PALERMO – Igor Man (nome d’arte con cui era noto Igor Manlio Manzella, nato a Catania nel 1922 e morto a Roma nel 2009) è stato un giornalista, testimone diretto e acuto commentatore dei principali avvenimenti mondiali degli ultimi cinquanta anni. Igor Man ha iniziato a lavorare come cronista de Il Tempo di Roma, per passare poi nel 1963 a La Stampa di Torino. Ha intervistato vari personaggi famosi: politici quali John Fitzgerald Kennedy, Nikita Khruščёv, Ernesto “Che” Guevara, Gheddafi, Khomeini, Yasser Arafat,  Shimon Peres, Golda Meir, Saddam Hussein; religiosi, ormai santi, come Padre Pio e Madre Teresa di Calcutta; e un celebre bandito siciliano, Salvatore Giuliano.

 

Man è stato uno dei più grandi specialisti del mondo arabo e islamico; ecco come lo ricorda Marcello Sorgi, già direttore del TG1 della RAI e oggi editorialista de La Stampa: “Igor Man era un tipo unico, a cominciare dal nome d’arte che s’era dato ed era riuscito non si sa come a far stampare sui suoi documenti. Aveva un metabolismo mediterraneo, gli era rimasto attaccato il fuso orario dei vecchi giornalisti che andavano a dormire tardissimo, con la prima copia fresca di stampa ritirata alla rotativa. (…) Si trovava in Vietnam, mentre la moglie adorata, Mariarosa, metteva al mondo suo figlio Federico: il telegramma per avvertirlo della nascita lo raggiunse quando il bambino era già tornato a casa. E poi in Cile, a Cuba, a Panama e in Costarica: per molti anni non c’era guerra o guerriglia, crisi grande o piccola nel mondo che non lo vedesse schierato in prima linea. Allora le missioni duravano mesi, l’informazione televisiva quasi non esisteva, gli articoli si mandavano col telegrafo o dettandoli a un dimafonista, e cominciavano con il fatidico distico ‘dal nostro inviato speciale’. A un certo punto della sua lunga carriera, Man aveva preso una sorta di seconda cittadinanza in Medio Oriente e nel mondo arabo nostro dirimpettaio e non ancora soffocato dal fondamentalismo. Andava e veniva, tornava e ripartiva, allungava orgoglioso il lungo medagliere di foto con i suoi intervistati. Con molti anni di anticipo sul 2001 dell’attentato alle Torri Gemelle di New York, che doveva cambiare per sempre la convivenza mondiale, Man aveva capito quel che dalla sponda orientale a noi più vicina la polveriera islamica stava incubando, dentro e attorno a un Occidente del tutto impreparato a contenerla.
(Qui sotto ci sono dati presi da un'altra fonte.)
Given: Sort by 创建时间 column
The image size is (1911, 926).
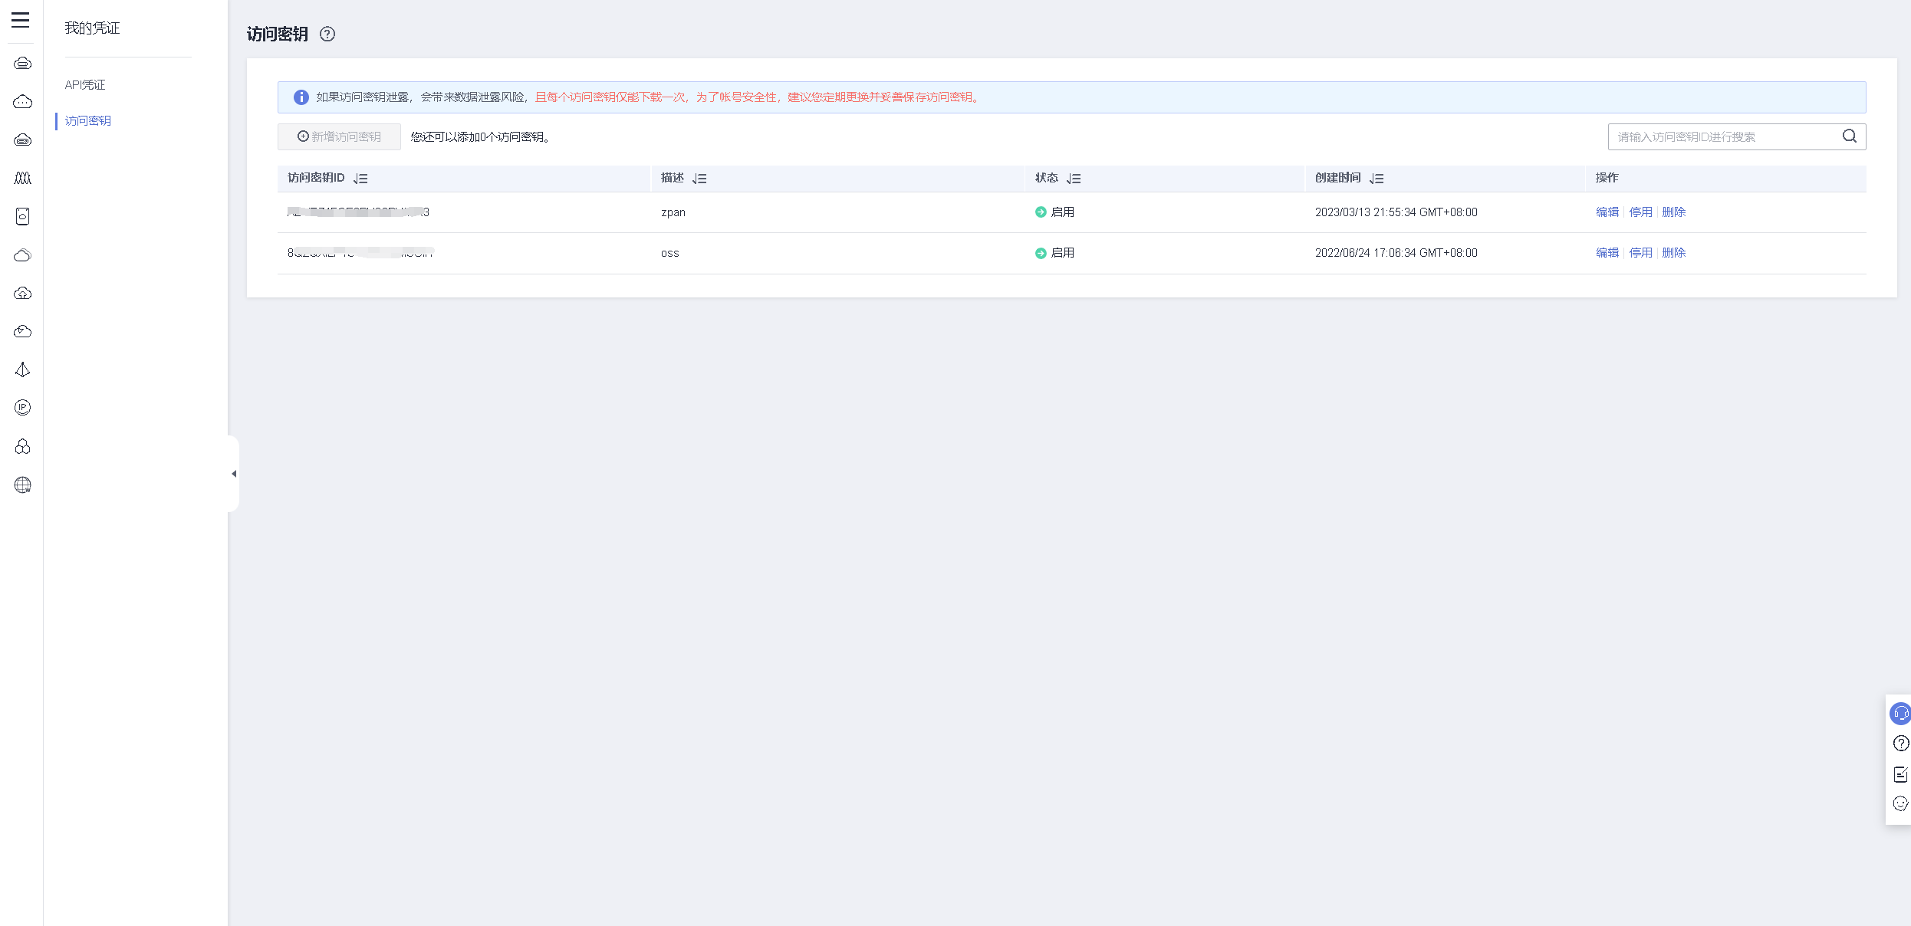Looking at the screenshot, I should (1377, 179).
Ed era disperato di fronte alla prima guerra del Golfo”.

 

Alla domanda su qual è l’insegnamento più importante che suo padre lascia alle nuove generazioni, il figlio Federico Manzella risponde: “La lezione è semplice: dire sempre la verità, cercare di capire cosa accade ed instaurare un rapporto di lealtà nei confronti del lettore, oltre che verso l’editore ed il proprio Paese. Il giornalismo dell’epoca era un mestiere duro. Ricordo che una volta mio padre doveva raggiungere Teheran; non c’erano voli e dovette passare insieme a Bernardo Valli diversi giorni in automobile. Pur di arrivare sul luogo, vedere e raccontare con i propri occhi ciò che succedeva sul posto, mio padre dormì in una moschea, in automobile, al freddo senza comfort. Un altro insegnamento è parlare dei fatti trattando allo stesso modo i capi di Stato e gli umili”.

 

Di Igor Man rimangono anche dei libri: resoconti di viaggio, reportage politici e racconti. Nella raccolta di storie dal titolo  “Il professore e le melanzane”,  c’è anche il racconto in cui il giornalista narra le ultime ore di vita della madre, Elfride Neuscheler, una nobildonna russa, rifugiatasi in Italia dopo la rivoluzione russa del 1917, poi morta prematuramente di cancro. In queste pagine, commoventi ed intense, Goriunka  – questo il vezzeggiativo affettuoso con cui lo chiamava la madre – riesce davvero a toccare il cuore del lettore,  evidenziando ancora una volta il suo elevato spessore di cronista e di uomo.